*** Opening of TEXT PASSAGE ***

Al Mooney designed the landing gear shock system on his airplanes differently than did Clyde Cessna, Walter Beach, Pug Piper or Lloyd Steerman. Al wanted something simple yet strong and relatively maintenance free; thus the multi-rubber disc articulating landing gear became part of the Mooney heritage with the certification of the Mooney Mite in 1948. This concept has been used in all subsequent production models.

According to Mooney historian and all-around good guy, Bill Wheat, Al Mooney discovered that Mac Truck engine mounts worked perfectly for the rubber discs on the Mooney Mite. When the M20 series was developed these discs where too small and a special disc had to be made. This landing gear shock absorption systems has evolved over the years as Mooney aircraft have become heavier, but its still basically the same system Al Mooney came up with over sixty years ago.

The active shock absorbing components of this system are the tires and the rubber shock discs. For the tires, two factors apply: correct air pressure and the proper number of plies. As Mooneys have gotten heavier with the adoption of turbo-charged engines and/or longer fuselages with more fuel capacity, tire pressures have increased and proper inflation has become more critical. Too low tire pressure can result in a flat tire during a sharp turn; the tire may roll sideways on the wheel, pinching the tube and flattening the tire. Too high tire pressure will not absorb enough energy thus transmitting the loads onto the rest of the system. The shock discs can’t absorb it all so the wing spar (meaning your fuel tanks) absorbs the energy.

The first maintenance procedure may seem simple and obvious, but it is critical; maintain proper air pressure in all three tires. Mooney aircraft have different air pressure for the nose and the main tires along with differences in pressure between most models. Use the tire pressure based on your model's Pilot's Operating Handbook requirement. Don’t use another Mooney model's tire pressure.

Airplane tires and tubes are developed and built to meet a military specification. The tubes, until recently, were made of natural rubber which tends to seep air under certain climate conditions. This is why, on many aircraft, tires will have to be frequently serviced with air. Within the last ten years, tubes of synthetic rubber have become available which are and less susceptible to air seepage. Needing less servicing, these synthetic rubber tubes are a worthy investment when changing a tire.

The tire and axle articulate to apply pressure to and compress the rubber shock discs when the weight of the airplane is on them. The rubber shock discs and the vertical stem these discs fit on, along with the collar and a bolt, keep the assembly from falling out when the plane lifts off the ground and also provides some no-load compression.

On each landing gear, between the articulating arm and the stack of discs, are three grease fittings that should be greased every 100 hours or at each annual, whichever comes first. At this pivot point are steel bushings that must move freely for the gear to work correctly. Above this point are the rubber shock discs. Earlier aircraft (pre-1965) had four discs on the nose and five on the mains. Since about 1970, these discs became unavailable so replacement is not possible. Mooney offers a kit to convert older aircraft to the current system of three discs on the nose and four discs on the main.

All Mooneys built after 1965 will have the current system. Reference Mooney service bulletins M20-139A and M20-161 to retrofit early aircraft; replacing Firestone discs with the current Lord discs.

*** Close of TEXT PASSAGE ***

**DIRECTIONS:**
1: Answer these questions from the Mooney landing gear passage:
(a) In what year was the Mooney Mite certified?
(b) What did Al Mooney find worked perfectly for the rubber discs on the Mooney Mite?
(c) How often should the three grease fittings on each landing gear be greased?
2: Quote the Mooney landing gear passage from "All Mooneys built" up to and including "current Lord discs.".
3: Using the Mooney landing gear passage, say whether each statement agrees with it, and quote the words that decide it:
(a) Pre-1965 aircraft had five discs on the nose gear.
(b) Owners should take tire pressure from their own model's Pilot's Operating Handbook.
(c) Too high tire pressure lets the tires absorb extra energy.
The lines after this point come from an unrelated source.

*** Opening of SUPPLIED DATA ***

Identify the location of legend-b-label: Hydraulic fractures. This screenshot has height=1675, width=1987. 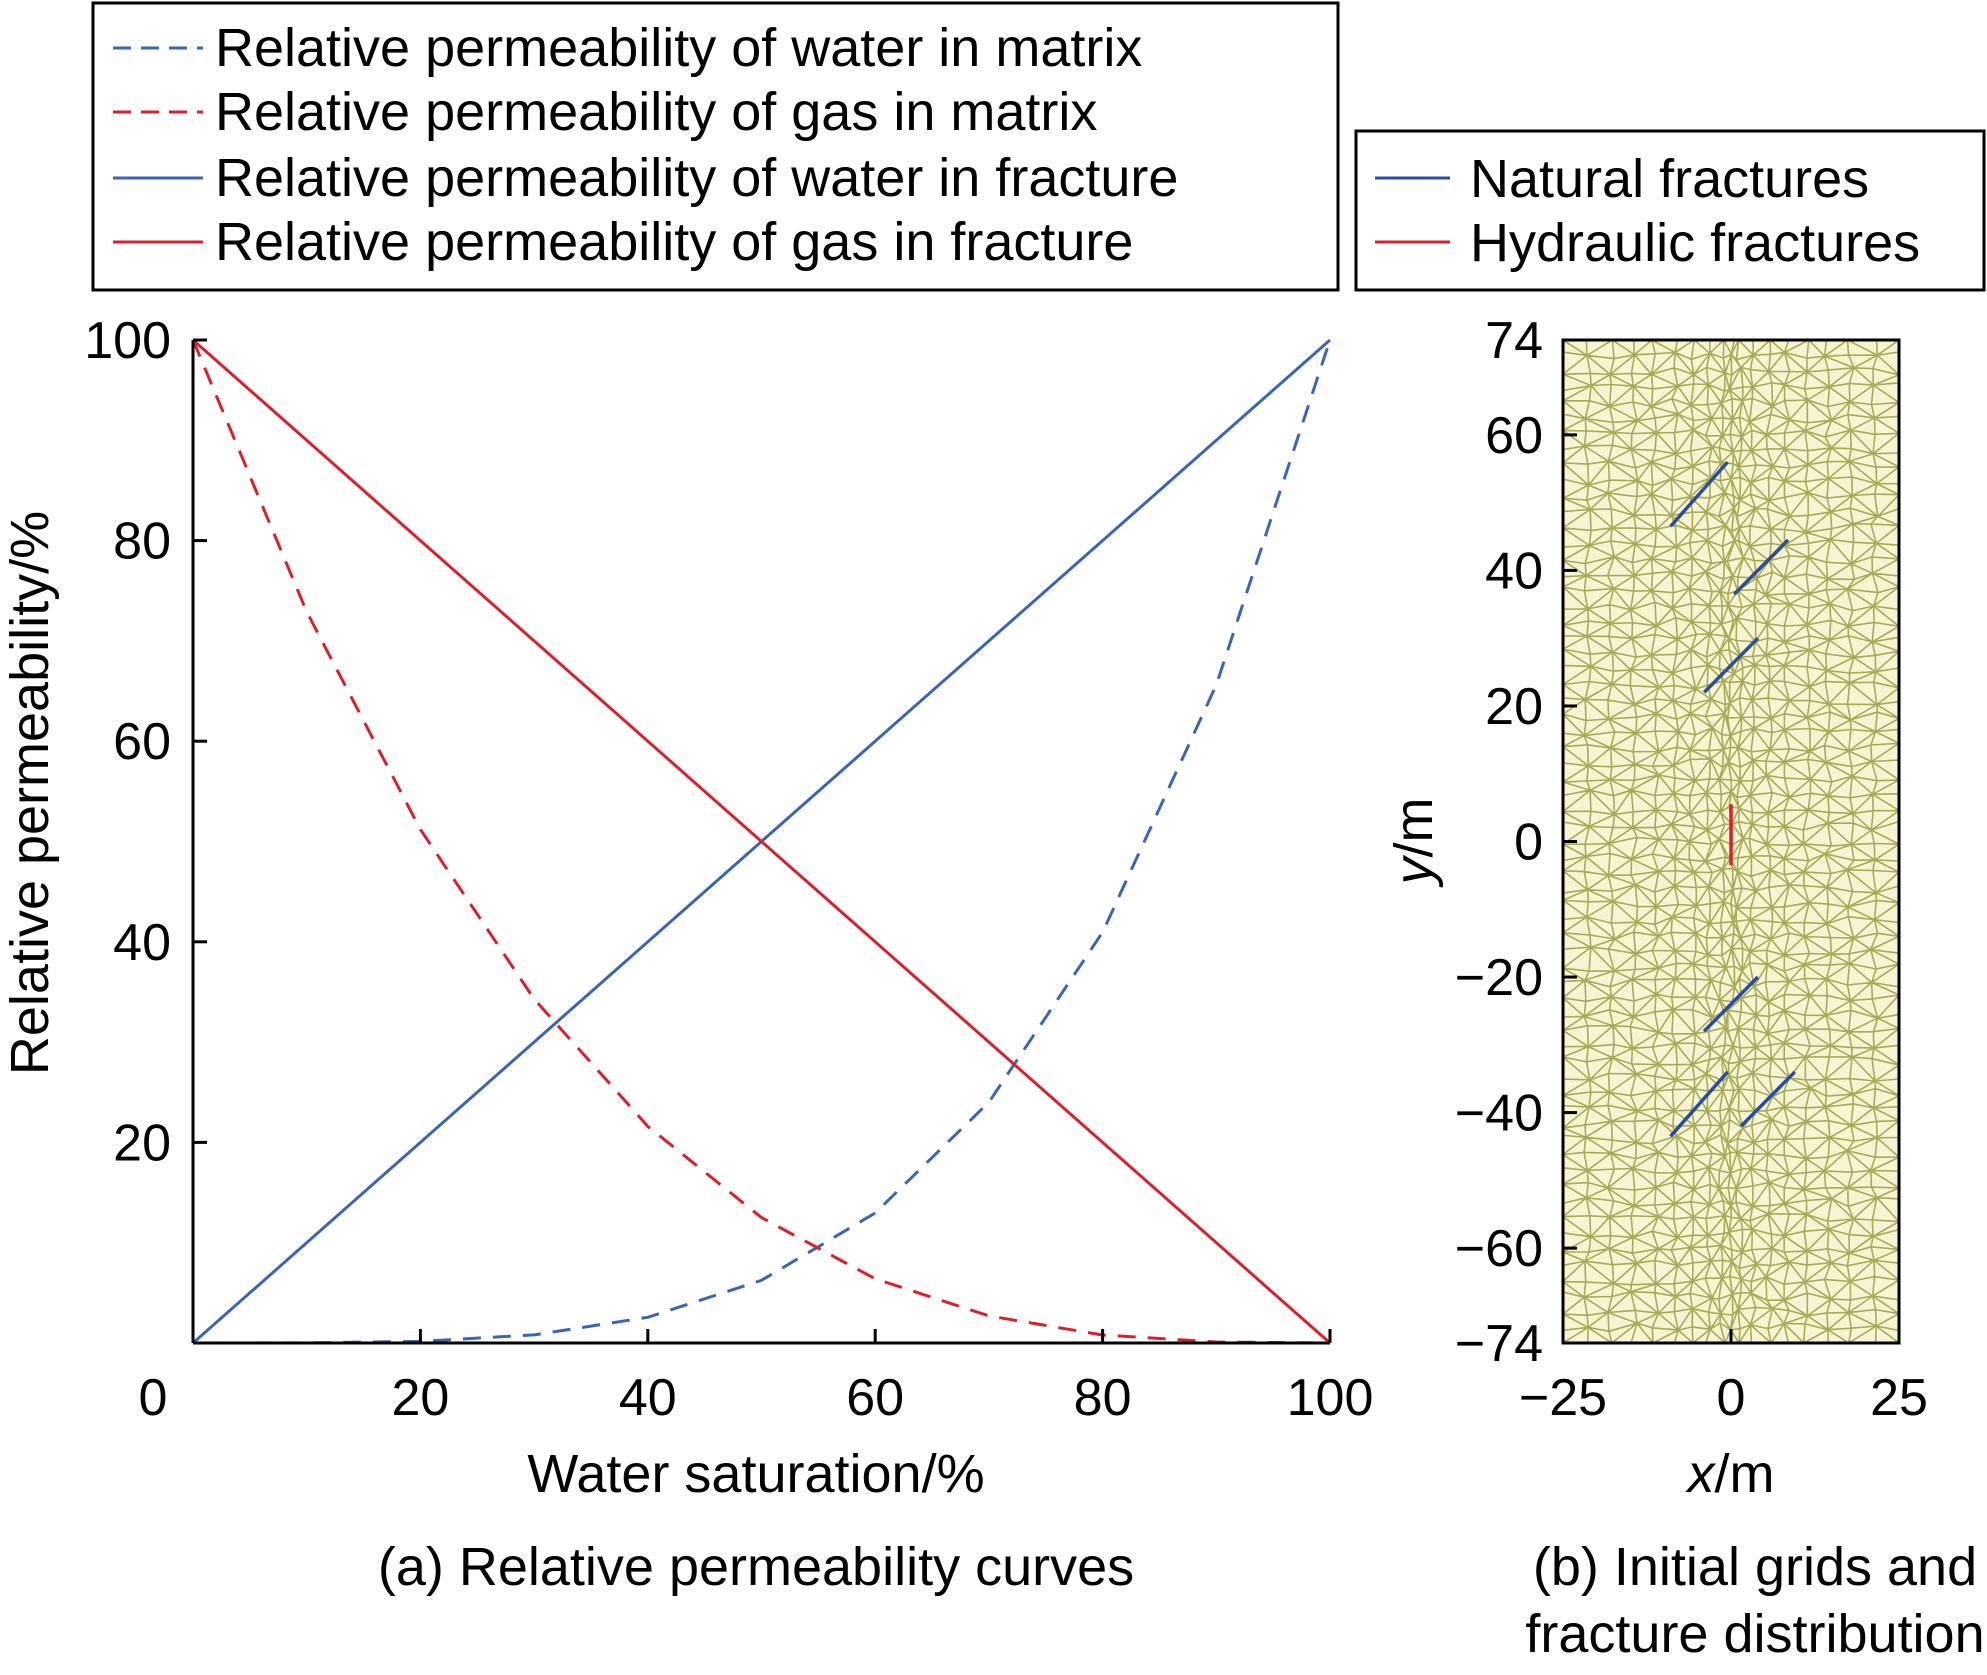
(1695, 243).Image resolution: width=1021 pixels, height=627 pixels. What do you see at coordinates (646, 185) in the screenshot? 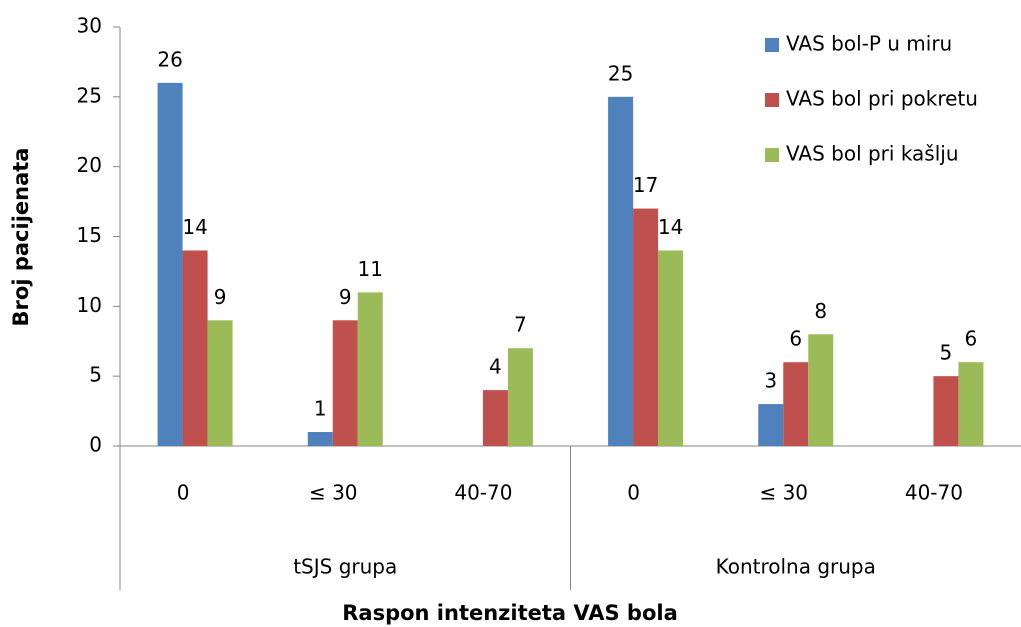
I see `data-label: 17` at bounding box center [646, 185].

*** Close of SUPPLIED DATA ***

**EXERCISE ANSWERS:**
1:
(a) 1948
(b) Mac Truck engine mounts
(c) Every 100 hours or at each annual, whichever comes first

2:
All Mooneys built after 1965 will have the current system. Reference Mooney service bulletins M20-139A and M20-161 to retrofit early aircraft; replacing Firestone discs with the current Lord discs.

3:
(a) No: "Earlier aircraft (pre-1965) had four discs on the nose and five on the mains."
(b) Yes: "Use the tire pressure based on your model's Pilot's Operating Handbook requirement."
(c) No: "Too high tire pressure will not absorb enough energy thus transmitting the loads onto the rest of the system."